Parched local unit gears up for wetland conservationSprings in Adarsha Rural Municipality are drying up, leading to an acute water shortage.
Harka Saud of Adarsha Rural Municipality ward 2 in Doti says life in the village has become difficult due to the shortage of water. “We have to travel from village to village in search of natural springs,” said Saud. “But most of the time, we return with empty jars because all the springs have dried up.”
All seven wards of the rural municipality have been reeling under an acute shortage of water triggered by the drying up of natural sources over the last few years.
To avoid future calamities caused by water shortages, the local unit plans to launch a wetland and environment conservation campaign seeking a long-term solution to the drinking water crisis.
The farming community in the rural municipality has been reporting a decline in agricultural production while the local body has noted a significant rise in outmigration.
According to Gita Kathayat, a registration officer at the rural municipality, a total of 418 people migrated from the local unit in the current fiscal year mainly due to water shortages.
The people’s representatives who were elected to their posts last May say resolving the water crisis is their topmost priority.
“I canvassed votes during last year’s local election promising to resolve problems related to drinking water, education and health care,” said Ganesh Bahadur Khadka, the chairman of Adarsha Rural Municipality. “Drinking water shortage is the most pressing issue for all of us at the moment since almost all the settlements are currently facing acute shortage of water.”
Khadka says the local body’s plan to preserve the wetlands is commendable as it will help preserve natural springs also. “The local unit has been preparing strategies to return the wetlands to their previous state before the natural springs start drying up.”
According to the record of the rural municipality, out of the water taps installed in 4,294 houses, only 50 percent have running water.
The rural municipality’s ambitious plan has the support of geologist Tanka Ojha, a professor at the US-based University of Arizona.

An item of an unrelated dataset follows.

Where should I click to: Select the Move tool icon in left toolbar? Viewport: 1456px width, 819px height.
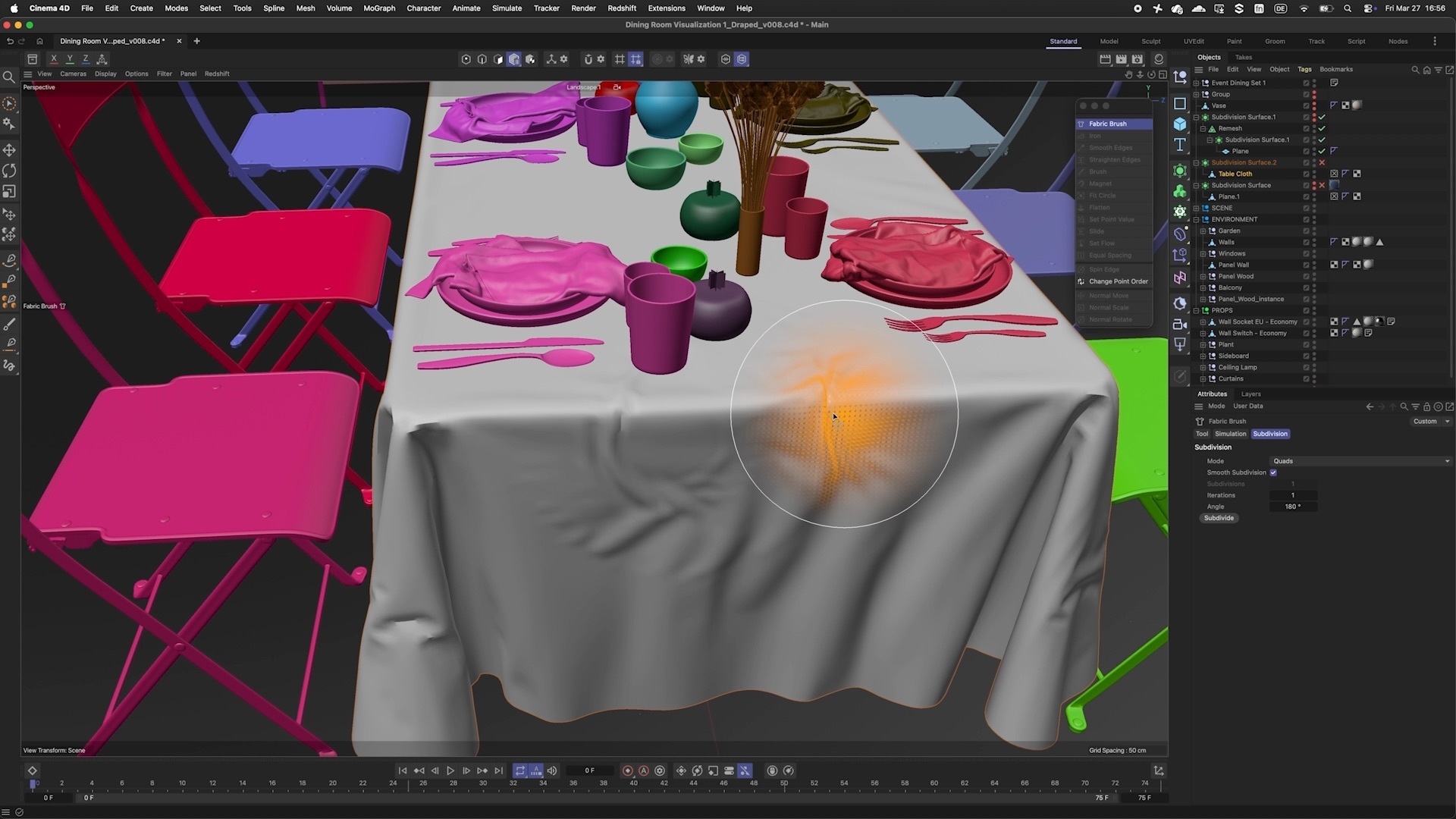[x=9, y=150]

Ojha is involved in the project as a consultant. His role is to set up strategies for the campaign, says Khadka.
Ojha, who was born in Adarsha Rural Municipality, believes that the dried-up springs can be returned to their former state through the conservation of wetlands. He suggests the local unit focus on six different areas in the rural municipality and conserve the areas identified as wetlands.
“The dried-up springs will erupt again in a few years if we adopt an underground water recharge system. Underground water depletion is one of the major causes of natural springs drying up,” said Ojha. “We can also harvest rainwater to replenish the underground water system. We have experimented with such systems in other countries and they have proved successful.”
Ojha also suggests the rural municipality immediately stop lifting underground water through deep boring. “Several studies show that underground water level will deplete further if deep boring continues. It may cause the remaining water springs to dry up sooner,” he said.
Adarsha Rural Municipality has been distributing drinking water through a deep boring project at Mauwa, the administrative centre of the local unit, for the past few years to resolve the acute water crisis in the area.
“Based on Ojha’s suggestions, the rural municipality will launch a wetland and environment conservation campaign in the upcoming fiscal year starting July 17,” said Khadka. “We will identify wetland areas and immediately start working on the campaign. We also plan to initiate a broad drinking water project in the rural municipality with the help of the federal government.”